Données de localisation de mots et d'éléments:
▬▬▬▬▬▬

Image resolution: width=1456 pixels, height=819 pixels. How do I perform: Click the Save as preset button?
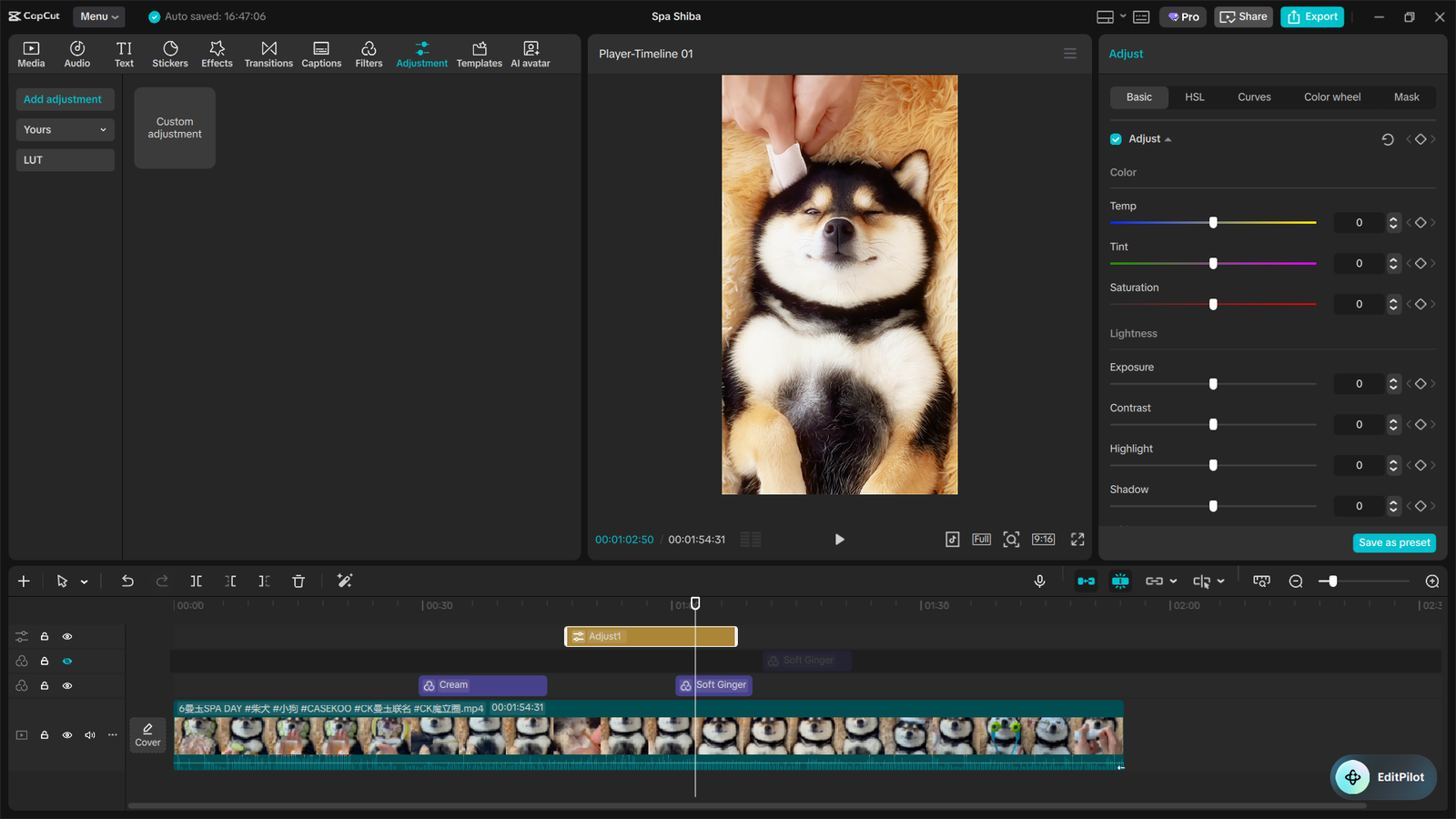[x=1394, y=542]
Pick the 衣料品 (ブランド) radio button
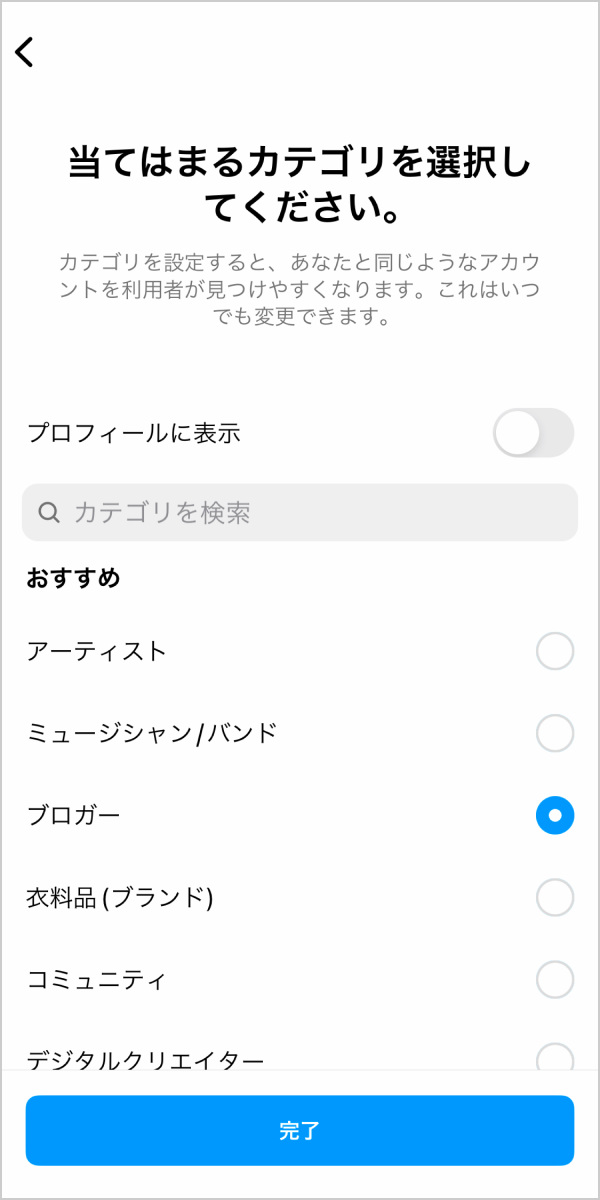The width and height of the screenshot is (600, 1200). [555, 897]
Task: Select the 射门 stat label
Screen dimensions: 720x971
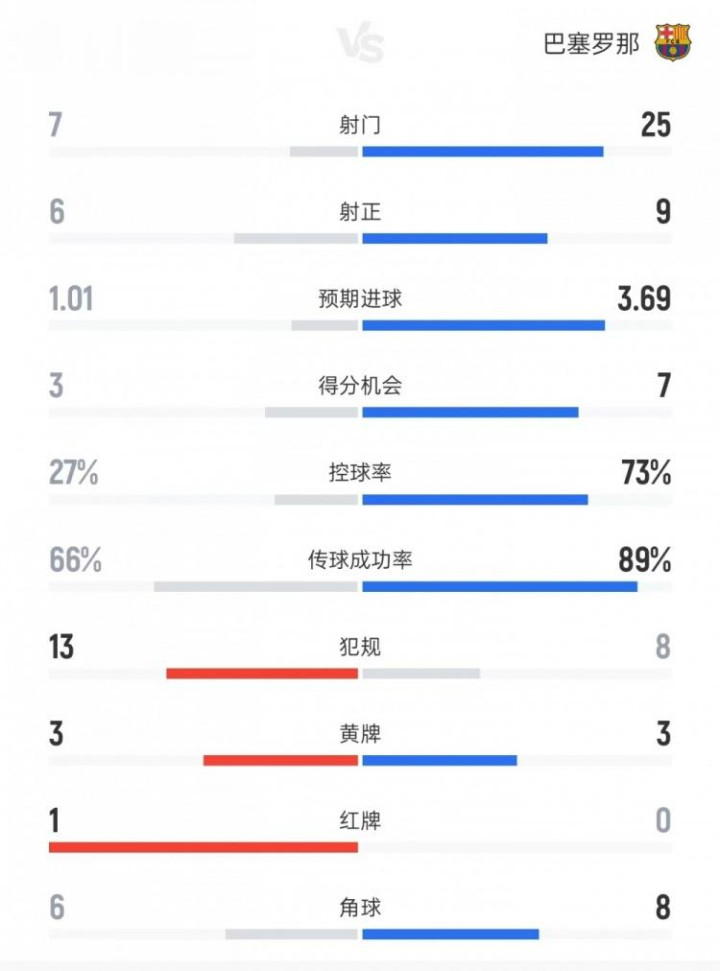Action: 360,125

▬▬▬▬▬▬

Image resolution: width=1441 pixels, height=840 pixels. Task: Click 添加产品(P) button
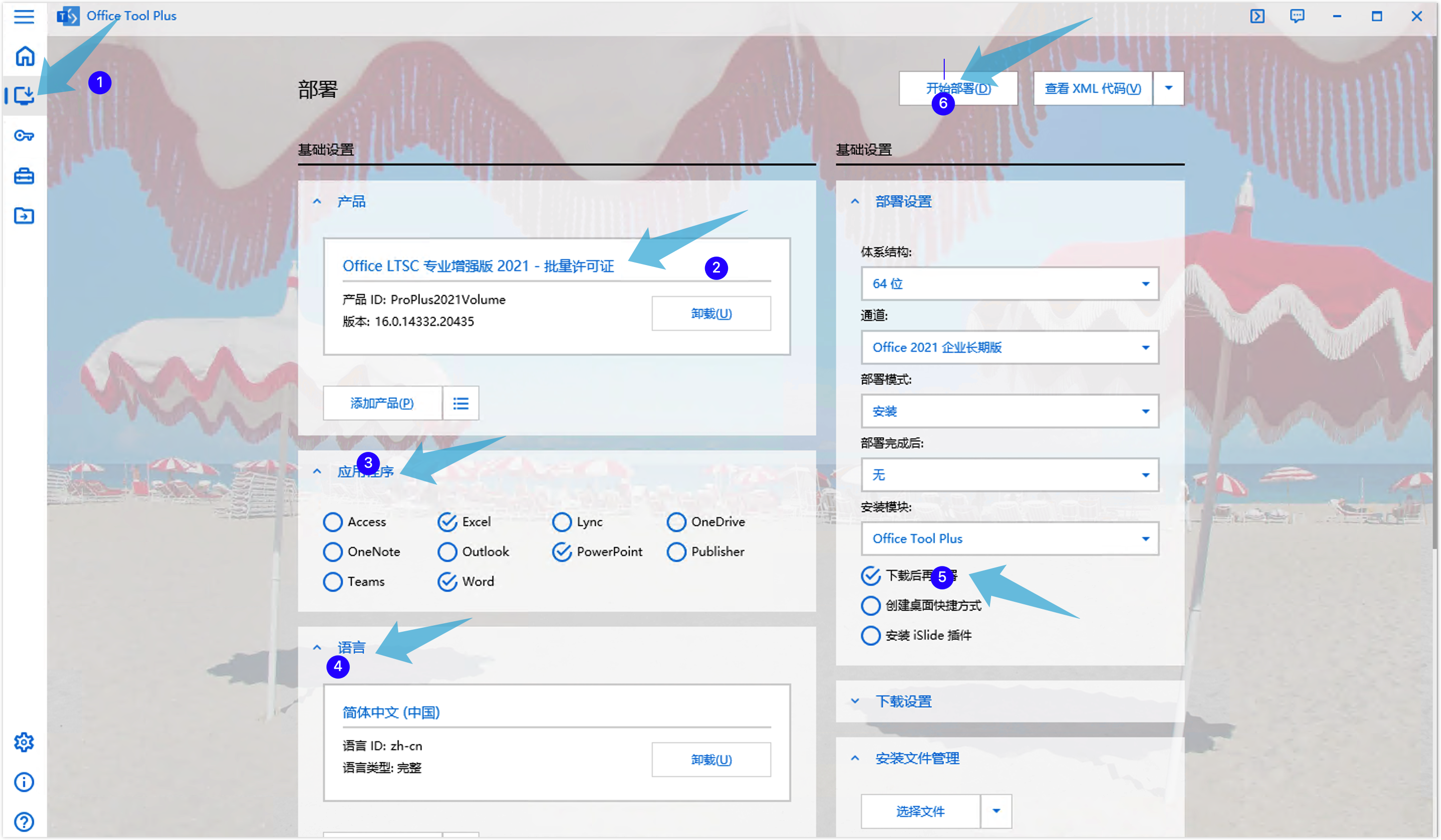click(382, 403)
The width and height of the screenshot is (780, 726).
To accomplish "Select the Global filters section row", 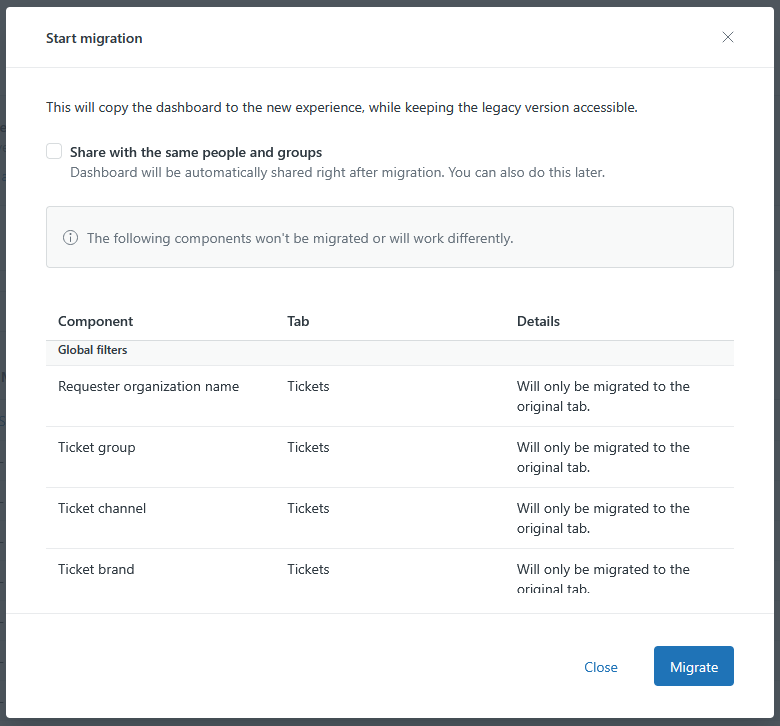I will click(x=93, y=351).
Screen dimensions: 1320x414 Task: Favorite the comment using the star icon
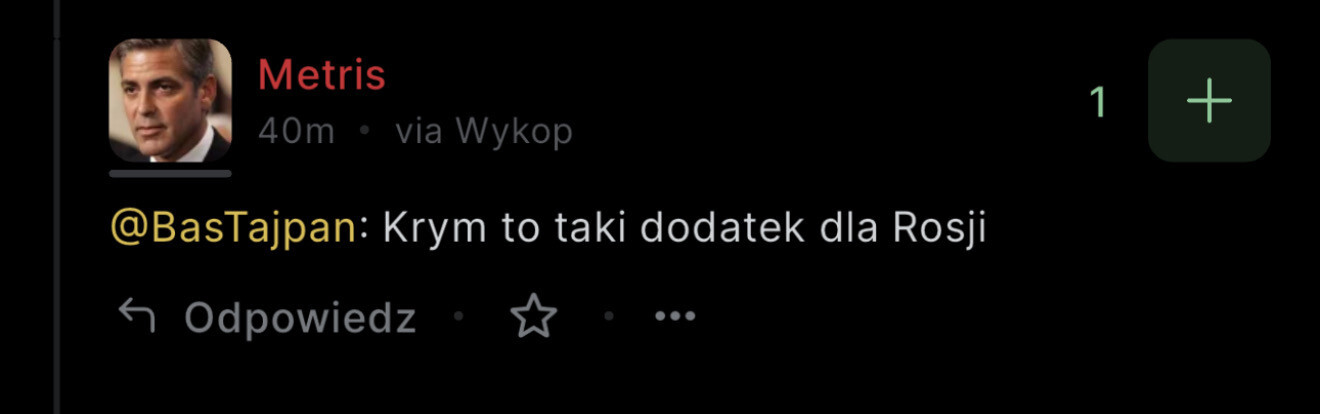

▬▬▬▬▬▬

Énoncé de la tâche: Peux-tu mettre à jour le listing en remplaçant "radio button" par "toggle", sans rien modifier d'autre ? Commence à la ligne qui contient "Pick the 衣料品 (ブランド) radio button" et arrête-toi après celle qui contient "Action: 360,125", en omettant les images.

Problème résolu:
Pick the 衣料品 (ブランド) toggle
The width and height of the screenshot is (600, 1200). [555, 897]
Task: Select the 射门 stat label
Screen dimensions: 720x971
Action: 360,125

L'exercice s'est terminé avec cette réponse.